Target position records:
---*---
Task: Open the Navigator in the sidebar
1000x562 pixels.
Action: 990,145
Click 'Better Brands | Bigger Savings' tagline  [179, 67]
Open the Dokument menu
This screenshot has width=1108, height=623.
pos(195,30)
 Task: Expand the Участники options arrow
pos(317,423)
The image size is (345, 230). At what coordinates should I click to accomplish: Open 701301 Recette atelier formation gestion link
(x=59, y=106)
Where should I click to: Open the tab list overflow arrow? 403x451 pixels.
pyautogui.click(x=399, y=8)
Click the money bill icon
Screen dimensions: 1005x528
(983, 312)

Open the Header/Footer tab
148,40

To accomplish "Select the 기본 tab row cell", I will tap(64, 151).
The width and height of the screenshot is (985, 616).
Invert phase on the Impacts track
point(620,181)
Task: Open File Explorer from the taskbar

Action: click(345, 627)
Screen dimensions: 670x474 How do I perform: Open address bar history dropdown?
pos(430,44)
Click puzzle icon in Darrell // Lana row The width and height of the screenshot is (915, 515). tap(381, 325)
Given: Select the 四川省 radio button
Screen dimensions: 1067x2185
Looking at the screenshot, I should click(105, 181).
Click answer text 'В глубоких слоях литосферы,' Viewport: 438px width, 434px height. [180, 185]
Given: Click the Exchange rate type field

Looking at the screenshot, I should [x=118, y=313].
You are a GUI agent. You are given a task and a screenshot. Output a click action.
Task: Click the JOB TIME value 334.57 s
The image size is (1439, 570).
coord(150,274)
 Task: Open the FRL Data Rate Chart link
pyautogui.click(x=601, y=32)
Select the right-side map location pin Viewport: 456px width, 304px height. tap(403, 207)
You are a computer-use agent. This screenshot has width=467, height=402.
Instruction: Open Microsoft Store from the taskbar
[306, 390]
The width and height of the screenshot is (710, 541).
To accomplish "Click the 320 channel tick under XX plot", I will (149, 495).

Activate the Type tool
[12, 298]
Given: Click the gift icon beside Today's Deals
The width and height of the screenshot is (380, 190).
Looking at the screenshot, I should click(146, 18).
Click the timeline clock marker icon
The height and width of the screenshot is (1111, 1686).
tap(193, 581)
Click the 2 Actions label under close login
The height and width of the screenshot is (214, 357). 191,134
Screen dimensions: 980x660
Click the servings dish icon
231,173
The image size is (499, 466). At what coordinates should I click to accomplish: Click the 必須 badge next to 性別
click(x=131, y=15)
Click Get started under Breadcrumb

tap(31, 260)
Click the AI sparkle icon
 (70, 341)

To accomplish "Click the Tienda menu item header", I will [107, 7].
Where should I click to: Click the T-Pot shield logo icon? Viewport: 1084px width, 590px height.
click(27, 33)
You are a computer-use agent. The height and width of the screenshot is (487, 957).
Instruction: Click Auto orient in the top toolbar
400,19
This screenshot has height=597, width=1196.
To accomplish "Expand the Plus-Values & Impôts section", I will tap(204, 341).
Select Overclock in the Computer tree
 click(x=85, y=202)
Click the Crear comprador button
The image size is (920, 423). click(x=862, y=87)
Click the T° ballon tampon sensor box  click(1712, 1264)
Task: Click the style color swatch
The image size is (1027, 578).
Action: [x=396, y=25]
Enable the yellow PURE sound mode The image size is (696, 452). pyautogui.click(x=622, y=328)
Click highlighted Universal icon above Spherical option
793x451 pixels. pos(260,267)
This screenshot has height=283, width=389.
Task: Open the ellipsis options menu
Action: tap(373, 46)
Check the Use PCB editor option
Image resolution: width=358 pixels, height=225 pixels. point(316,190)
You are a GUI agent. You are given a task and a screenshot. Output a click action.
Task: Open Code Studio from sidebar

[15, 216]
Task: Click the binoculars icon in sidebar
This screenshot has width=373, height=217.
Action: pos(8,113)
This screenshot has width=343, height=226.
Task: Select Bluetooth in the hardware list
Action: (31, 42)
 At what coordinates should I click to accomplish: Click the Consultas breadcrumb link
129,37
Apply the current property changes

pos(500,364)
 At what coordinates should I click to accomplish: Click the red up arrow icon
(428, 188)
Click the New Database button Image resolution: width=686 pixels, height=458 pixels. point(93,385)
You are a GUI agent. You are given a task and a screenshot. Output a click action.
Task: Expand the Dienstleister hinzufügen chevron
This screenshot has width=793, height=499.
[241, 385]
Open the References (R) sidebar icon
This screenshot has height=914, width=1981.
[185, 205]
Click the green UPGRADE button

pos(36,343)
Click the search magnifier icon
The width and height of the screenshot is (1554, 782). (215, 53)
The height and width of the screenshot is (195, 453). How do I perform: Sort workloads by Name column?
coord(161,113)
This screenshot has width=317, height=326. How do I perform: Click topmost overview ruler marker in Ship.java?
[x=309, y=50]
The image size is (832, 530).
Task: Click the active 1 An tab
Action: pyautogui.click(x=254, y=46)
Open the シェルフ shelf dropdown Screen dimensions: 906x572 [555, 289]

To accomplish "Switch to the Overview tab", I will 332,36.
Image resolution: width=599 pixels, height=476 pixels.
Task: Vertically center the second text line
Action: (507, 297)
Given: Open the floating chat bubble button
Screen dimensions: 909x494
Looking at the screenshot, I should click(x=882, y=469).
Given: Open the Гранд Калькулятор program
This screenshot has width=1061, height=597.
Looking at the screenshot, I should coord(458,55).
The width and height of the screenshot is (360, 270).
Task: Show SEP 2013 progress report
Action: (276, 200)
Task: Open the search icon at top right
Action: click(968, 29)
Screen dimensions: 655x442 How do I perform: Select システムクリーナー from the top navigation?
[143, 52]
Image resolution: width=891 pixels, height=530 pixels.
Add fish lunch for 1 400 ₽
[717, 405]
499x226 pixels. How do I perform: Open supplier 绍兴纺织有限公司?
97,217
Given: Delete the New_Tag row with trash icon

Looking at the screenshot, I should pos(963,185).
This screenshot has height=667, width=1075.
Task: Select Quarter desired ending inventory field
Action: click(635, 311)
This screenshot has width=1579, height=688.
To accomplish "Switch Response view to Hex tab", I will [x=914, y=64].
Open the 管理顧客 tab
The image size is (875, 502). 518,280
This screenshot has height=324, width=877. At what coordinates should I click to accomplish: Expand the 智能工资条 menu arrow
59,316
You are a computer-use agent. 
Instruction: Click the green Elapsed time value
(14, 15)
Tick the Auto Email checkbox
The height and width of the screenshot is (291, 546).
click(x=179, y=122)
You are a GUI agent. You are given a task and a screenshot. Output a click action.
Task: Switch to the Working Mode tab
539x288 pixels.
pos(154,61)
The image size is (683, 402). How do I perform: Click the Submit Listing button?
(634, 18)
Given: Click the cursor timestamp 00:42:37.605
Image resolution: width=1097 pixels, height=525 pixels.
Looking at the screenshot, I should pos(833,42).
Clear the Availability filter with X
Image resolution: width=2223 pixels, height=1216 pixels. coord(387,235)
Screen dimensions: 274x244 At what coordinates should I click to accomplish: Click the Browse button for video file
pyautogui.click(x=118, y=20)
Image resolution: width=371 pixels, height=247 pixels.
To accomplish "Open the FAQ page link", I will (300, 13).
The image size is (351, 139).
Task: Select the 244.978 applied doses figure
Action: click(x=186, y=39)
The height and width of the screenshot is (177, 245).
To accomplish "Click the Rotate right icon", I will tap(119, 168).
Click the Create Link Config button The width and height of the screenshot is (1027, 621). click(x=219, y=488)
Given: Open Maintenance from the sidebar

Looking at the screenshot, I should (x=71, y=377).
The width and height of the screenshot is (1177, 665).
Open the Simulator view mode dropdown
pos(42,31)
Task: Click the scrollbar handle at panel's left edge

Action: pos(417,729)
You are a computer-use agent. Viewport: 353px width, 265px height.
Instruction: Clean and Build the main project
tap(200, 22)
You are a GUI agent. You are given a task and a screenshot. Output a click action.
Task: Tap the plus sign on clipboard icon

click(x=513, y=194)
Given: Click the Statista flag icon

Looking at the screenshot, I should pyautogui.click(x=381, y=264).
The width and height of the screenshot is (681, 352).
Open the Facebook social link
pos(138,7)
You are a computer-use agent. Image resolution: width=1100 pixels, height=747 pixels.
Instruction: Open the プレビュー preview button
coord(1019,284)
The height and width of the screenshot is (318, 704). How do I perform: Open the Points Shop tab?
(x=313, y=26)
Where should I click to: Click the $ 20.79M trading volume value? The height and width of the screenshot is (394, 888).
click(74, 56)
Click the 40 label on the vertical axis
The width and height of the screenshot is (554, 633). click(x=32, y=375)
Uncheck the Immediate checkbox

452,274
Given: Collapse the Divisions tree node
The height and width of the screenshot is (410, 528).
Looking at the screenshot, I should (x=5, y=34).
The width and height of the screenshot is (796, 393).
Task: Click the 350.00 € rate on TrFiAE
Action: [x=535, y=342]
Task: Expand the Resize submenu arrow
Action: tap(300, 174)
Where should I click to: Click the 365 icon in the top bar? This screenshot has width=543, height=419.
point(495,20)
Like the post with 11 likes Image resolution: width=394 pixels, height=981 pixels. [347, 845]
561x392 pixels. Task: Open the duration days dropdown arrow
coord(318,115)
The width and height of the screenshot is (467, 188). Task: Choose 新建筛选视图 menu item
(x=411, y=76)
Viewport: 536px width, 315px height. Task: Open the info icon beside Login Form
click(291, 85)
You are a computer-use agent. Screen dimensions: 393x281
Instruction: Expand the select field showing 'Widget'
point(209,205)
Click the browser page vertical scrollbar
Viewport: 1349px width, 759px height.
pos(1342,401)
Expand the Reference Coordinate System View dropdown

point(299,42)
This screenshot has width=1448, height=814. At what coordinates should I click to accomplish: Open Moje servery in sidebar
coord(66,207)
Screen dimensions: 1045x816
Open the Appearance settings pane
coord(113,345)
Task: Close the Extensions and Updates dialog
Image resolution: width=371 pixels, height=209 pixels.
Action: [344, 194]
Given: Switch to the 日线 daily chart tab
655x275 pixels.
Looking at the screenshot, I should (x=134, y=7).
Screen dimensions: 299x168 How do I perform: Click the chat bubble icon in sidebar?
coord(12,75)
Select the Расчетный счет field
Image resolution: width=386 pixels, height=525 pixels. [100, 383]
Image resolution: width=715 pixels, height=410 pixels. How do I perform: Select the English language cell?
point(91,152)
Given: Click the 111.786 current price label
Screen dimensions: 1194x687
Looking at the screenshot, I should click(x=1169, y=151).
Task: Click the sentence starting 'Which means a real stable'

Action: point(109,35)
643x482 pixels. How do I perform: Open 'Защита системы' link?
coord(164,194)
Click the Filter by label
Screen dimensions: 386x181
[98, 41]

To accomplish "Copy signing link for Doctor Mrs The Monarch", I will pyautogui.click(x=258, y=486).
---*---
▶ Problem to work on
Find every line in the material above that contains the string "scrollbar", and copy each one out in full. Match case exactly.

▶ Exercise result
Task: Click the scrollbar handle at panel's left edge
Click the browser page vertical scrollbar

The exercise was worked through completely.